■ WHAT NEEDS TO BE DONE ■
Please set down the lines of the listing exactly, from its first line to the line with "Task: Expand hidden system tray icons", leaving the pictures out.

■ RECORD SET ■
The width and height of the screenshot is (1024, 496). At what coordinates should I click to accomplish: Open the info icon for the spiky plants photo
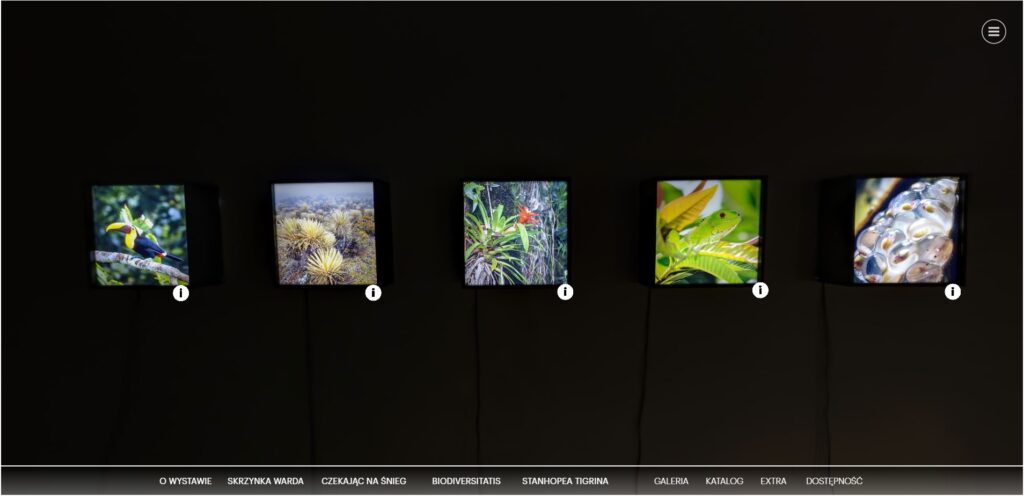pos(373,293)
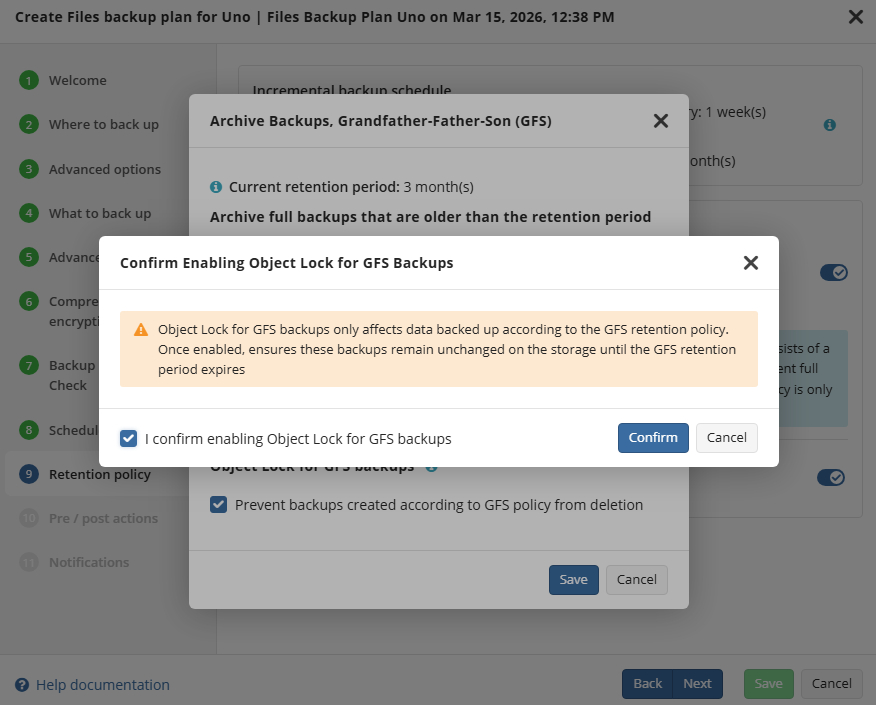The image size is (876, 705).
Task: Click the Help documentation question mark icon
Action: pyautogui.click(x=22, y=685)
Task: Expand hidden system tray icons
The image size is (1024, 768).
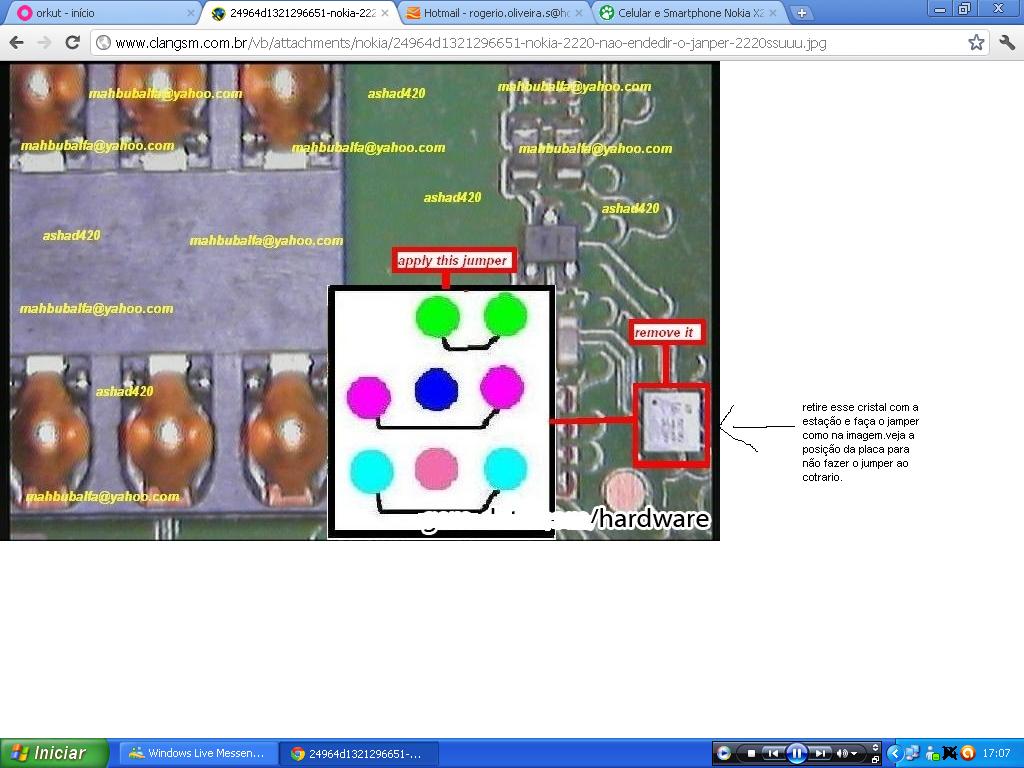Action: coord(896,753)
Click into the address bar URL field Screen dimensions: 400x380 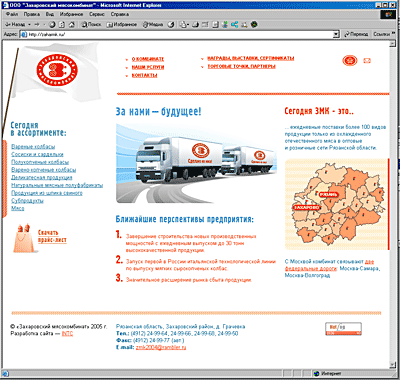[x=180, y=34]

■ ANSWER SECTION ■
The width and height of the screenshot is (1024, 496). At what coordinates should I click to accomplish: Open the info icon for the spiky plants photo
pos(373,293)
The image size is (876, 705).
Task: Click the Help documentation question mark icon
Action: pyautogui.click(x=22, y=685)
Task: Expand hidden system tray icons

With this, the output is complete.